━━ Provided passage ━━
When D.C.’s R&B aristocracy gathered at the Birchmere for a reunion show on Mother’s Day of 2006, the Alexandria music hall, which often hosts nostalgia tours for white rock acts, looked like seniors’ night at the Apollo. William DeVaughn was resplendent in a classic white suit. The Jewels, the only all-female act ever recruited by James Brown for his touring revue, shimmered in sequins. Pookie Hudson chatted backstage in his signature derby. One of the original Unifics had flown in from California.
The marquee read “D.C. All-Stars,” and everyone who mattered was present. Except, that is, for Terry Huff.
“We called it the ‘D.C. All-Stars,’” recalls Captain Fly (né Robert V. Frye), the WPFW DJ who hosts the station’s Oldies House Party show. “And the one person that they were looking for that they could not get was Terry Huff. Man, they were all there: Pookie Hudson and the Spaniels, the Jewels, the Orioles, Skip Mahoney and the Casuals, William DeVaughn…Ernie Fields, the Winstons, you name it. And the one person that was needed for that to be complete—excepting the deceased artists—that person was Terry Huff.”
Captain Fly had worked on benefits with Huff before, most recently 2002’s School Tickets—a “soul opera” tribute to the Howard Theatre. For that show, Huff shared the stage with an assortment of old D.C. soul luminaries. Since then, according to Captain Fly, he’d gone to ground. “It was almost like going after Bin Laden,” he says. So the question bounced around: What happened to Terry Huff?
People have been asking variations on that since 1976, when Huff, a onetime Metropolitan Police Department officer, was lauded as R&B’s next big thing, the scion of a musical family whose voice was going to carry the emerging D.C. sound onto radios nationwide.
That future, though, never came. Huff’s can’t-miss group split up before even finishing its record. And in the years since, Huff has floundered, living in many homes, none of them his own; managing a carryout; selling insurance; and fighting a losing battle to recoup his songwriting royalties. He’s been homeless. He’s been ill. Today, Huff is dispossessed, at odds with most of his surviving siblings, living at the Petworth home of a sister he hardly speaks to, and still convinced he’s going to get a record deal.
━━━
━━ Source material ━━
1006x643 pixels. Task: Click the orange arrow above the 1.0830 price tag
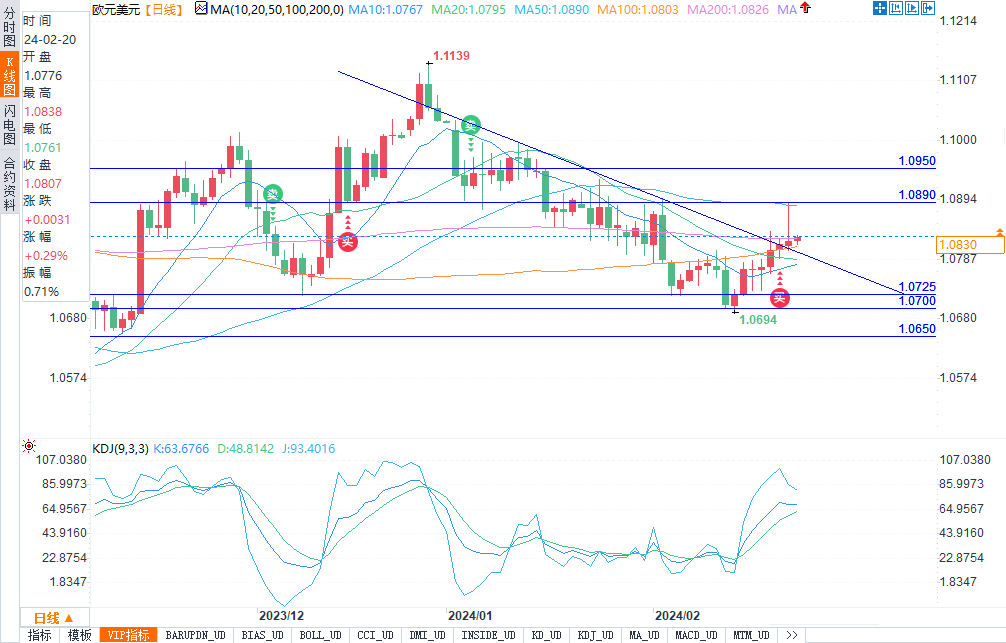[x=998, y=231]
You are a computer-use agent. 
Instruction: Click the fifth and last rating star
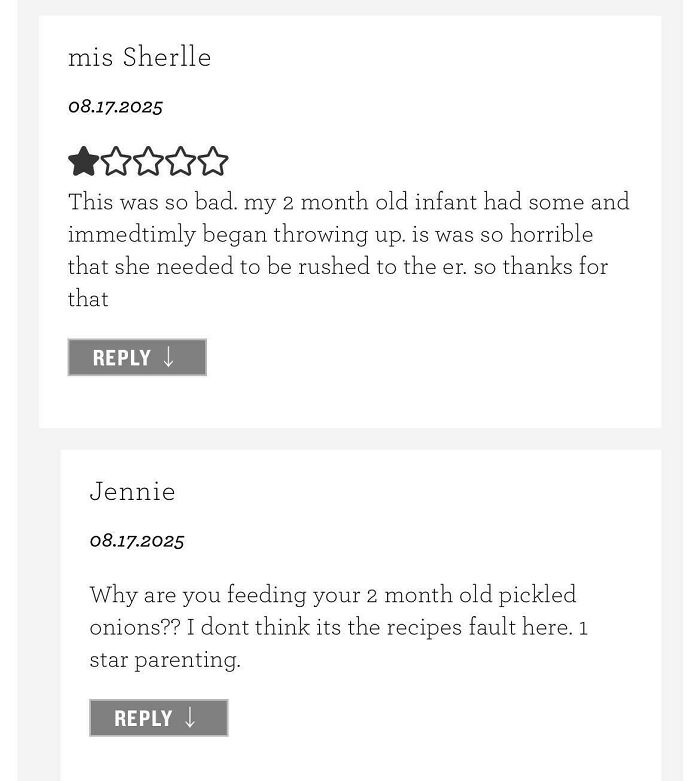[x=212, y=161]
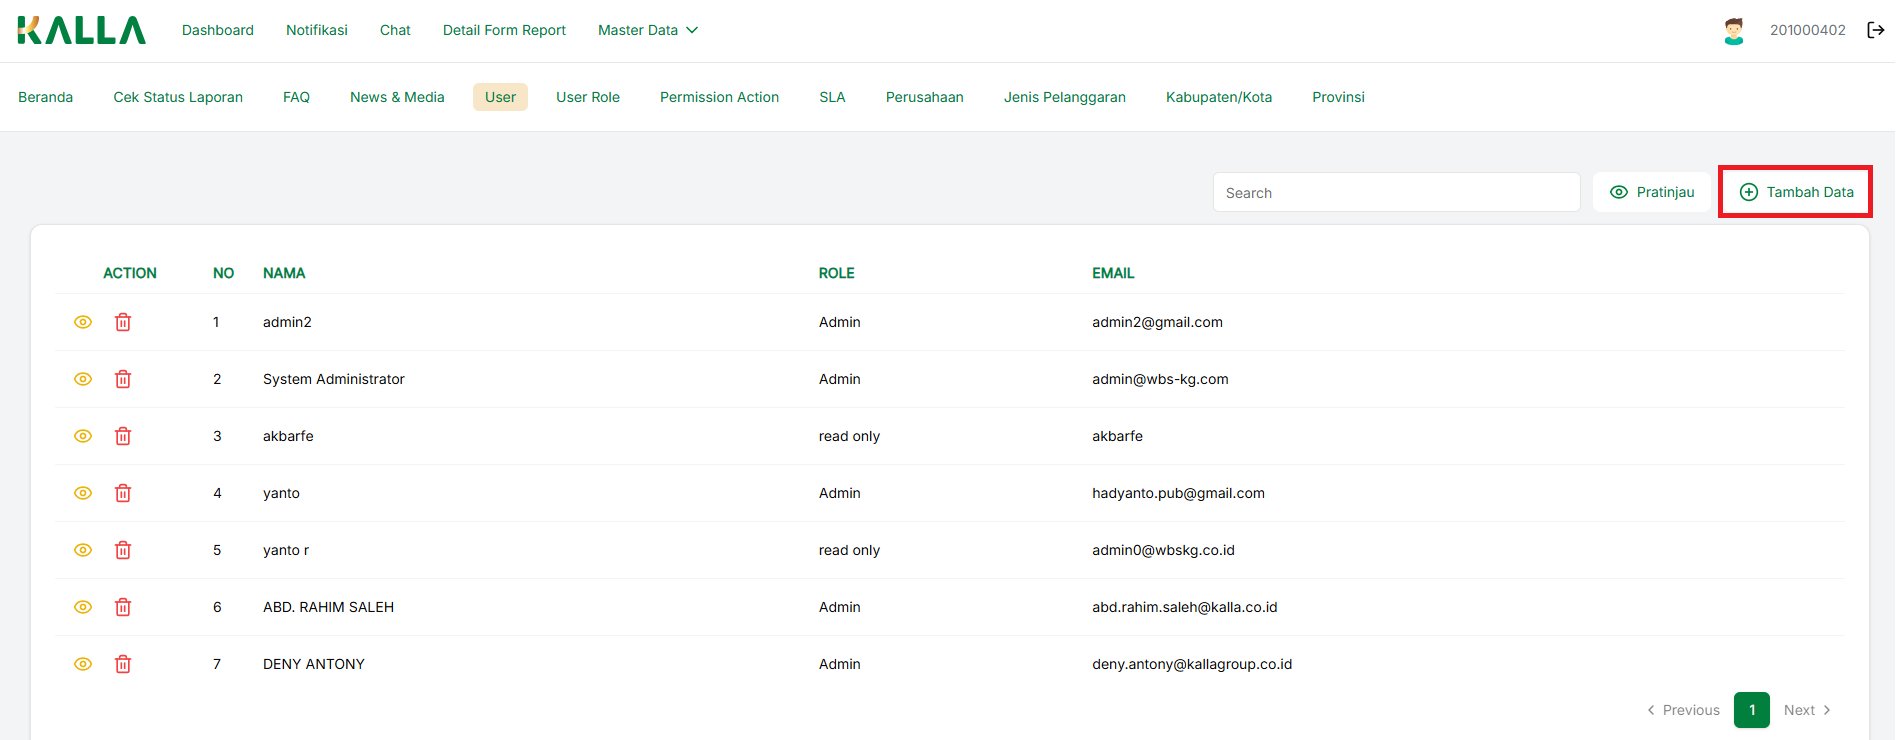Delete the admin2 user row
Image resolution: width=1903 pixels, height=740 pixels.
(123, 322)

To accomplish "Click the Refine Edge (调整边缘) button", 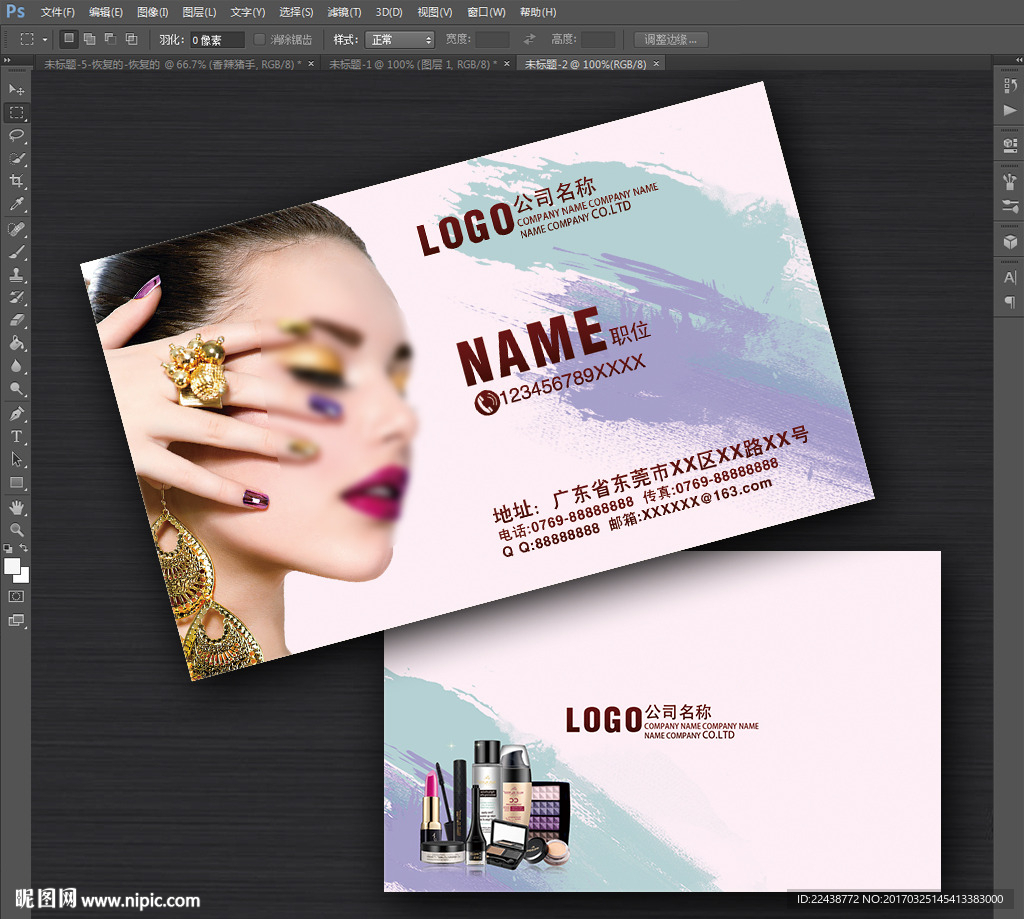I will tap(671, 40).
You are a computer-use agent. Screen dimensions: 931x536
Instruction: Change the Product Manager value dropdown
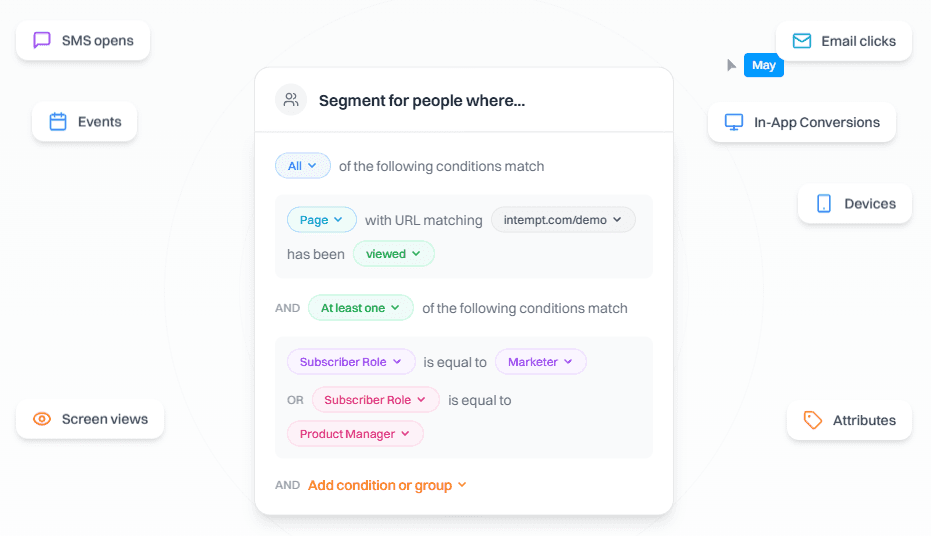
━━━
Could you transcribe, word for word, the part of the Terry Huff article above that opens with the words containing "That future, though, never" and closes with "a record deal."?

- [Solution to the problem]:
That future, though, never came. Huff’s can’t-miss group split up before even finishing its record. And in the years since, Huff has floundered, living in many homes, none of them his own; managing a carryout; selling insurance; and fighting a losing battle to recoup his songwriting royalties. He’s been homeless. He’s been ill. Today, Huff is dispossessed, at odds with most of his surviving siblings, living at the Petworth home of a sister he hardly speaks to, and still convinced he’s going to get a record deal.